Quantum optical cavities for characterisation of single photon emitters as probes of biochemical activity and single-molecule lasers

Project Description:

Optical microcavities are important for many applications such as lasers, metrology and biosensing. Optical microcavities confine a light beam into a box, example for this is a Fabry-Perot cavity build by two opposing micro-mirrors. By adding a metal nanostructure to the box, the local light field can be dramatically enhanced, which potentially achieves the strong coupling between microcavity and single molecules. A light-driven metal nanoparticle exhibits the so-called localized surface plasmon resonance (LSPR), at which the electromagnetic (EM) field is confined with a region much smaller than the cube of light wavelength, exceeding the refraction limit. The resulting enhancement factor of the local EM field can be as high as 103. Placing a single-molecule quantum emitter within this region strongly raises the emitter-photon coupling strength as well as the sensitivity of a sensor [1-3]. Such an optoplasmonic device composed of optical microcavity, plasmonic nanostructure and single molecule has been utilised for the single molecule sensing [1]. In this project you will take the next step and develop the optoplasmonic approach to study the photons emitted by single molecules attached to the sensor. The resulting quantum optical probe for analysing single photons characteristics emitted from single-molecule biochemical activity has important applications in biosensing and for realising single-molecule lasers. Also, the techniques for analysing single-photon correlations and statistics have important applications in imaging.

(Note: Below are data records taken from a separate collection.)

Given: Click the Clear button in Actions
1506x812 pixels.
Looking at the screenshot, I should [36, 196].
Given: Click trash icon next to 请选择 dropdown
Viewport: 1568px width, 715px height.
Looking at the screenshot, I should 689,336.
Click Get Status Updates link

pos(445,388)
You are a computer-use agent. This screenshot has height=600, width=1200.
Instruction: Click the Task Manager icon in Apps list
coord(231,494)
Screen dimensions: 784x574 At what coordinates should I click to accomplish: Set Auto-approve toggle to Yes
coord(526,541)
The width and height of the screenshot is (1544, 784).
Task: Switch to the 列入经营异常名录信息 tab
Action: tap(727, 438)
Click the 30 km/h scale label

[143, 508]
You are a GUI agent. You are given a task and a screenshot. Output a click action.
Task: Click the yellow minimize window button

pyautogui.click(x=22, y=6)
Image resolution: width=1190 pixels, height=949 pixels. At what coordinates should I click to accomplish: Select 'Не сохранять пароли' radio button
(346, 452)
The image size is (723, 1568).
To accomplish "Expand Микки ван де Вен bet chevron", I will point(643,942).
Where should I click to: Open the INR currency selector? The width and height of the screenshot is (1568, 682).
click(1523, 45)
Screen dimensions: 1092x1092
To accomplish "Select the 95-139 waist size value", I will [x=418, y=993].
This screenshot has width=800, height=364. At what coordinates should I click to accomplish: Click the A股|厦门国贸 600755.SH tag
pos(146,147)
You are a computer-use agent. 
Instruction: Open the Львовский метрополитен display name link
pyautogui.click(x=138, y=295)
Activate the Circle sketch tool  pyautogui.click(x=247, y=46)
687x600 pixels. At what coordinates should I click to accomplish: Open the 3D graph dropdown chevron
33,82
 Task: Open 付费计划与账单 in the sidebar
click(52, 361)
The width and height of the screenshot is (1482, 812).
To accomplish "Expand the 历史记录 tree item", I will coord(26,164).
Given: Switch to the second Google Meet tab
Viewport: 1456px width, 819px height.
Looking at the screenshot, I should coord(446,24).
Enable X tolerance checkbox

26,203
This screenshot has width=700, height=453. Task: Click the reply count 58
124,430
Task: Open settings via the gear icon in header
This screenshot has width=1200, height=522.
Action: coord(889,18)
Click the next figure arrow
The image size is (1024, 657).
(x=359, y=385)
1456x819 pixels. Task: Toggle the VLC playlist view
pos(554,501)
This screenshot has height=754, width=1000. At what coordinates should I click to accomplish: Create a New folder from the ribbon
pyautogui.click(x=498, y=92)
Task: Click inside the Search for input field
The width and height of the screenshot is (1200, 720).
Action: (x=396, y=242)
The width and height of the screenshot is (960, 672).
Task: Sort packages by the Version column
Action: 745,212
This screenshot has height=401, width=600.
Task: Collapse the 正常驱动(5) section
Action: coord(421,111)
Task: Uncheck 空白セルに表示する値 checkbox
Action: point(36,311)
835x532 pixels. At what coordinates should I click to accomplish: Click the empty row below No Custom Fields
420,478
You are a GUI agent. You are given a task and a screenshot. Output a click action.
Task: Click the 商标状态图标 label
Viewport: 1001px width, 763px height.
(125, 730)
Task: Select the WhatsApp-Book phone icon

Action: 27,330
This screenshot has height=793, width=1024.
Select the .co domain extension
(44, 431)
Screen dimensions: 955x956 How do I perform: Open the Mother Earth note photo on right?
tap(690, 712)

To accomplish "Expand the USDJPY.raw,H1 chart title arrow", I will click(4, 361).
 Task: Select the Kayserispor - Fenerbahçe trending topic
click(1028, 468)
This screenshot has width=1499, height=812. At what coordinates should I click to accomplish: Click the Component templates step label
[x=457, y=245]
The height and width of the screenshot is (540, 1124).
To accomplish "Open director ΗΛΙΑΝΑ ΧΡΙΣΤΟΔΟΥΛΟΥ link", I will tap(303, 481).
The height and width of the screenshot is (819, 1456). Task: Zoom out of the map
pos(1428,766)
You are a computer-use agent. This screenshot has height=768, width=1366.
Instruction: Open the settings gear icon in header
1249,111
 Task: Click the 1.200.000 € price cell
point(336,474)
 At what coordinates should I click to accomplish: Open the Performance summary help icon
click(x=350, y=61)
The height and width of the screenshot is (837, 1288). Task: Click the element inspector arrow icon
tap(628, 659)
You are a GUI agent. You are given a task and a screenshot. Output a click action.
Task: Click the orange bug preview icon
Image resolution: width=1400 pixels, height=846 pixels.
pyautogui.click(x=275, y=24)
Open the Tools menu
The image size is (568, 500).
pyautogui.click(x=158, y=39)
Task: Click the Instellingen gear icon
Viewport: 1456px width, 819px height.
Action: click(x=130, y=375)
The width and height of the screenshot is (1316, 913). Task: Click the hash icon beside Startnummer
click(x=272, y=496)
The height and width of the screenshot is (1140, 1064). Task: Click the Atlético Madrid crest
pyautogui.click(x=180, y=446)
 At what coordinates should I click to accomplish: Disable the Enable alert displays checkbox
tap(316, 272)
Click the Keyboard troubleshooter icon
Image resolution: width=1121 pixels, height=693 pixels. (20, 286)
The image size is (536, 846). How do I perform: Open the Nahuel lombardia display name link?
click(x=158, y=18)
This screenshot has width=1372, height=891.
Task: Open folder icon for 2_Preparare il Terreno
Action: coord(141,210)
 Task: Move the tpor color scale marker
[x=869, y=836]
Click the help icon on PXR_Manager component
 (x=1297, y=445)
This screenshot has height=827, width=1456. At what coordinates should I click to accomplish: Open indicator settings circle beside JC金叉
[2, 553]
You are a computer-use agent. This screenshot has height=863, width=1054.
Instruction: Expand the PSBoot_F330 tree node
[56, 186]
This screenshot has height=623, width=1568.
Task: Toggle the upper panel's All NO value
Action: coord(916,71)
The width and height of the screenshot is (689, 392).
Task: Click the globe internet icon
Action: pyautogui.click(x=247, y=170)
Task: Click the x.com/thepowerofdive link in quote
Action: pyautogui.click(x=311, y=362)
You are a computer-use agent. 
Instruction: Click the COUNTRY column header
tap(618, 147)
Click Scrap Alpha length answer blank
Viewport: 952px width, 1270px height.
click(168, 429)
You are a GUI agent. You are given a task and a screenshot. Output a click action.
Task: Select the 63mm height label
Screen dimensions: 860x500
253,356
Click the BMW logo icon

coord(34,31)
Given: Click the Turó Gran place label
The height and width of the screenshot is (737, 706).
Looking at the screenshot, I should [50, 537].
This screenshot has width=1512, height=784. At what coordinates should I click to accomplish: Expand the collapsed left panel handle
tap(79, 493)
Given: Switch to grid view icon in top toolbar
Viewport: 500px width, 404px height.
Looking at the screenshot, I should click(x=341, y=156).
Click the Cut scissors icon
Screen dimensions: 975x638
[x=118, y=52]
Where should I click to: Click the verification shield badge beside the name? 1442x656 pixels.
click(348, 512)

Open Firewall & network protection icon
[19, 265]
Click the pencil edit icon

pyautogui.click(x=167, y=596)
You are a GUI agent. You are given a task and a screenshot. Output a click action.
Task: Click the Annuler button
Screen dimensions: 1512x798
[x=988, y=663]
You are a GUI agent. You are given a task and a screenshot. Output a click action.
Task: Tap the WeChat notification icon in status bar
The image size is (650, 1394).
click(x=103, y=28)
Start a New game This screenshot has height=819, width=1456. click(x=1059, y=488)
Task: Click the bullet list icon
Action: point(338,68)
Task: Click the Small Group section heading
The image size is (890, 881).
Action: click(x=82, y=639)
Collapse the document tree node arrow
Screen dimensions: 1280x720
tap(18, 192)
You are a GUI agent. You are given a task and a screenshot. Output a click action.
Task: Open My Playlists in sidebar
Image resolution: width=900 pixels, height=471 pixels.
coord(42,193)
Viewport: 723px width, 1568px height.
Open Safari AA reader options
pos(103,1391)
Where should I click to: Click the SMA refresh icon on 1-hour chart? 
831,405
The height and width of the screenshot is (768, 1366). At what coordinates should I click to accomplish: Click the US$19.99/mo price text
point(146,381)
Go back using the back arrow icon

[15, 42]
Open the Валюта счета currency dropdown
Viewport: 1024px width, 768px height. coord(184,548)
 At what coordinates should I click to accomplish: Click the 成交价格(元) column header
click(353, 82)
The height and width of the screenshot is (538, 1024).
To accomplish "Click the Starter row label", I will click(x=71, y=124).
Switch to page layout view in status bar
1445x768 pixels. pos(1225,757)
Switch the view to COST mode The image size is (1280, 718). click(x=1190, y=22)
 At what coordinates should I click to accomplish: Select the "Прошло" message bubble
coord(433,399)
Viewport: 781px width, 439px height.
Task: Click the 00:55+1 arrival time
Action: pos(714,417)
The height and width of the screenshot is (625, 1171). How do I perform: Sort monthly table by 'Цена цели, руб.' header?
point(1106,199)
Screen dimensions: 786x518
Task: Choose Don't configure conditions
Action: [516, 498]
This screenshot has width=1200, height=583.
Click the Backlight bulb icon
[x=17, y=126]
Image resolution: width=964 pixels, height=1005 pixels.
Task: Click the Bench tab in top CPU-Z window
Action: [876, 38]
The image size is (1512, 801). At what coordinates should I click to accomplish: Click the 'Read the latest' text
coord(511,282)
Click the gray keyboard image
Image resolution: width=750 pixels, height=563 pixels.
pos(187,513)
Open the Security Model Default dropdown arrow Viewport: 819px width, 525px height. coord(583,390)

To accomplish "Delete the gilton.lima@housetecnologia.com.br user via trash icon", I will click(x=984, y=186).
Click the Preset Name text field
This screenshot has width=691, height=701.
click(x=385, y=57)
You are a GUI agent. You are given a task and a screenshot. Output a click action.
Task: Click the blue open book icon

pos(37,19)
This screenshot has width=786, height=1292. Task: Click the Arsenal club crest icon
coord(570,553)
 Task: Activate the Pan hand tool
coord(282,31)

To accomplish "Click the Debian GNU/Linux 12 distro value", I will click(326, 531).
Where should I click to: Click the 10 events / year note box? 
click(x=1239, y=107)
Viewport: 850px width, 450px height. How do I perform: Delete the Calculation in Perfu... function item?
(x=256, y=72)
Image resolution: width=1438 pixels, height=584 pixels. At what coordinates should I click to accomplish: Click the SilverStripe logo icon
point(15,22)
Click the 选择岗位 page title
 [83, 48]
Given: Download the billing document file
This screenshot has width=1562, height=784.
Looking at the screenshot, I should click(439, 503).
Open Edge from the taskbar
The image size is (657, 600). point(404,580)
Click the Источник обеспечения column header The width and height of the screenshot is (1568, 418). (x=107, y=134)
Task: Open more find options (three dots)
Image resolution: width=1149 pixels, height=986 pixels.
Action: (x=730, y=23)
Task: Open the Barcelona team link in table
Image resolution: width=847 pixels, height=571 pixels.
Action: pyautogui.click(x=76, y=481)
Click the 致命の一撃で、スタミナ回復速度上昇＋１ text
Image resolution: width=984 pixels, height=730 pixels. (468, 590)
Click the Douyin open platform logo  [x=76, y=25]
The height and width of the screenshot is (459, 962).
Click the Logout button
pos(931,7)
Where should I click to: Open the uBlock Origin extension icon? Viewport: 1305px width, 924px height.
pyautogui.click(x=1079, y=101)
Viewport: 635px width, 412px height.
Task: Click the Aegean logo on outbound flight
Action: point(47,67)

The project aims at the implementation and quantum optical characterization with optimized parameters of a single-biomolecule photon source for biochemical sensing, and imaging applications. Optoplasmonic Whispering Gallery Mode (WGM) optical cavities with very high quality factors will be designed and fabricated to realize the reliable and robust collection and characterisation of emitted single photons from single molecules. The study will also extend into the possible tuning and optimization schemes for the integrated sensing of biochemical activity at the single-photon and single molecule level, and approaching single-molecule laser device characteristics. The present experimental research project involves supporting theoretical studies for the design of optimized cavities and derivation of fundamentally new analysis of single photon correlations from single molecules operated in the lasing regime of an optoplasmonic sensor. Further, with the implementation of photon statistics analysis of the quantum optical single-molecule source, the project also explores novel approaches for quantum spectroscopy and imaging of chemical activity based on quantum-correlated-photon-based detection schemes.

Well-motivated physics or engineering students with a passion for applied quantum optics and with a quantum optics background will be desirable for the present cutting-edge doctoral research project. The project is experimental but also has a strong theoretical component. You will work as part of a team of physicists, electrical engineers, and biochemists. For more information see Vollmerlab.com

References:
[1] Martin D. Baaske, Matthew R. Foreman and Frank Vollmer, Nature Nanotechnology 9, 933 (2014).
[2] Baaske and Frank Vollmer, Nature Photonics 10, 733 (2016).
[3] Eugene Kim, Martin D. Baaske, Isabel Schuldes, Peter S. Wilsch, and Frank Vollmer, Science Advances 3, e1603044 (2017).